Sinnbildlich für seinen Geisteszustand steht der kleine Bonsaibaum, der das einzige Lebewesen in seinem Haus ist, und um das er sich kümmert. Doch dann vertrocknet dieser, da er statt Wasser nur mit Bier und anderem Alkohol gegossen wird. Das scheint auch der Punkt zu sein, an dem der Verstand des Ichs außer Kontrolle gerät.
Die Stimmungen und Atmosphäre im Stück wurden besonders durch die Musik und das Spiel mit verschiedenen Lichtern greifbar. So konnte das Publikum die Situationen hautnah mitfühlen.
In manchen Szenen wäre ein inhaltvolleres Bühnenbild ansprechender gewesen und einige Dialoge hätten kürzer sein können, dort ging der Kern des Gesprächs manchmal unter.

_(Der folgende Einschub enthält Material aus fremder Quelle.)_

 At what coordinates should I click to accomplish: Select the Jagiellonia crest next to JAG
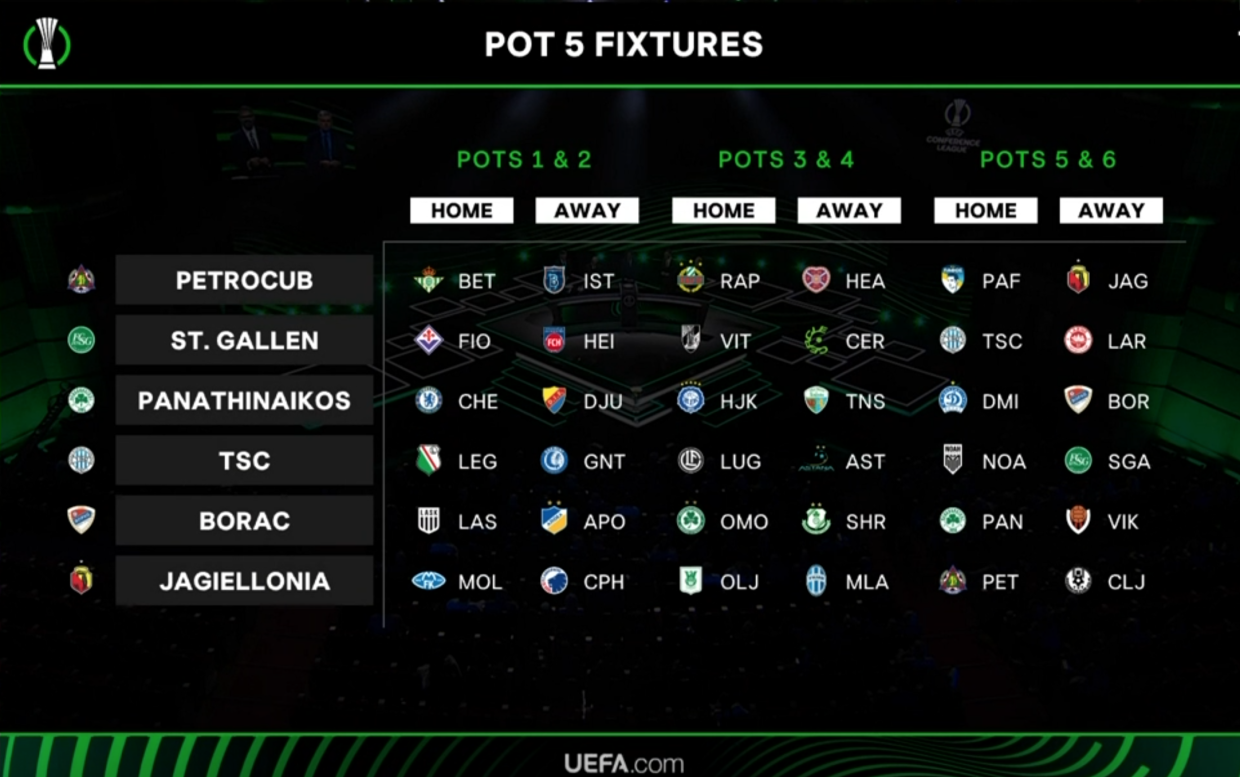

Besonders bemerkenswert war, dass trotz krankheitsbedingtem Ausfall einer Schauspielerin schnell eine Ersatzdarstellerin gefunden wurde, die ihre spontane Rolle toll meisterte. Pauline Encke, die an diesen Abend ursprünglich für das Kostüm und das Bühnenbild zuständig war, spielte die Rolle der Olivia sehr überzeugend und emotional. Hätte man es nicht gewusst, wäre der Tausch überhaupt nicht aufgefallen.
Die professionelle Machart des Stücks und der souveräne Umgang mit Problemen zeigen, dass nicht nur die Großen richtiges Theater machen können. Wie man bei "Glashaus" sehen kann, sind junge Menschen ebenso talentiert und in der Lage, ein eigenes Stück zu inszenieren.
Das neben anderen Aufgaben wie Schule, Arbeit und Uni zu meistern, hat einen Applaus verdient!